In Britain, in the early 1920s, motor racing was very much the province of the wealthy sportsmen and the car of choice was the Bentley. However, by the middle of the decade the three litre engine, which had provided such a great deal of success in the past, was starting to show it's age and upstarts such as Bugatti, Alfa Romeo and Mercedes-Benz were starting to encroach on the company's territory. A new engine was needed.
Unfortunately, designing and building a powerful car engine takes a lot of money and this was something that W O Bentley was a little short of. It was time for fresh investment.
Along came a gentleman called Woolf Barnato. He had been born with a silver spoon in his mouth, inheriting a great deal of money made from his family's gold and diamond mines in South Africa.
In 1925 he bought a three litre Bentley and raced it at Brooklands, winning many races. The previous year, in 1924, the Le Mans race had been won by Bentley owners and it was this that put the thought into his head that he should invest in the company. This investment came just in time to save the company from collapse and he effectively took control.
This extra money allowed W. O. To design and manufacture a new generation of cars, including a 4.5 litre engine which was reasonably successful in competition, but another of the 'Bentley boys', Sir Henry Birkin, believe that adding a supercharger to it would make it unbeatable.

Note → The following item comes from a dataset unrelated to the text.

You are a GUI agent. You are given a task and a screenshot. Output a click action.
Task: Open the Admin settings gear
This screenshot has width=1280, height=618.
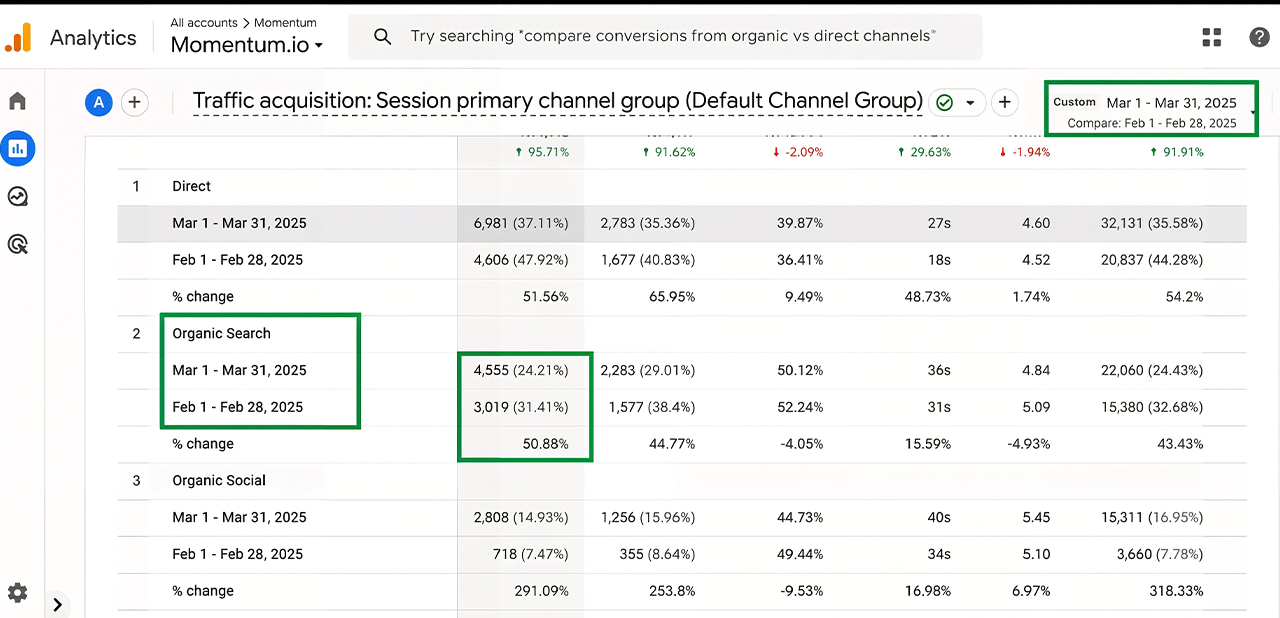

W O was appalled. As designer of the engine he could prevent anyone from altering it's design but whether or not he could prevent anyone from strapping a blower to it was debatable! Barnato thought it was a good idea however and he held the purse strings. W O would still have nothing to do with it but Birkin went ahead anyway and commissioned the construction of five racing cars with superchargers. Eventually a total of 55 of them were produced, in order to comply with the Le Mans entry requirements; five of these were intended for racing, and the other 50 for road use.
The increase in power that the blower created was impressive, pushing the normally aspirated engine from 110 horsepower to as much as 240 horsepower. The problem was that this was stressing the engine to extremes that it simply wasn't designed for.
The Bentley Blower never won one single road race. It simply wasn't reliable enough. On the other hand the standard 4.5 litre normally aspirated engine continued to win plaudits, since it was tough and well engineered.
W O had been right all along. Nowadays,this beast of a car, being such a rarity, can command prices well into the millions of pounds on the very rare occasions when they come up for sale.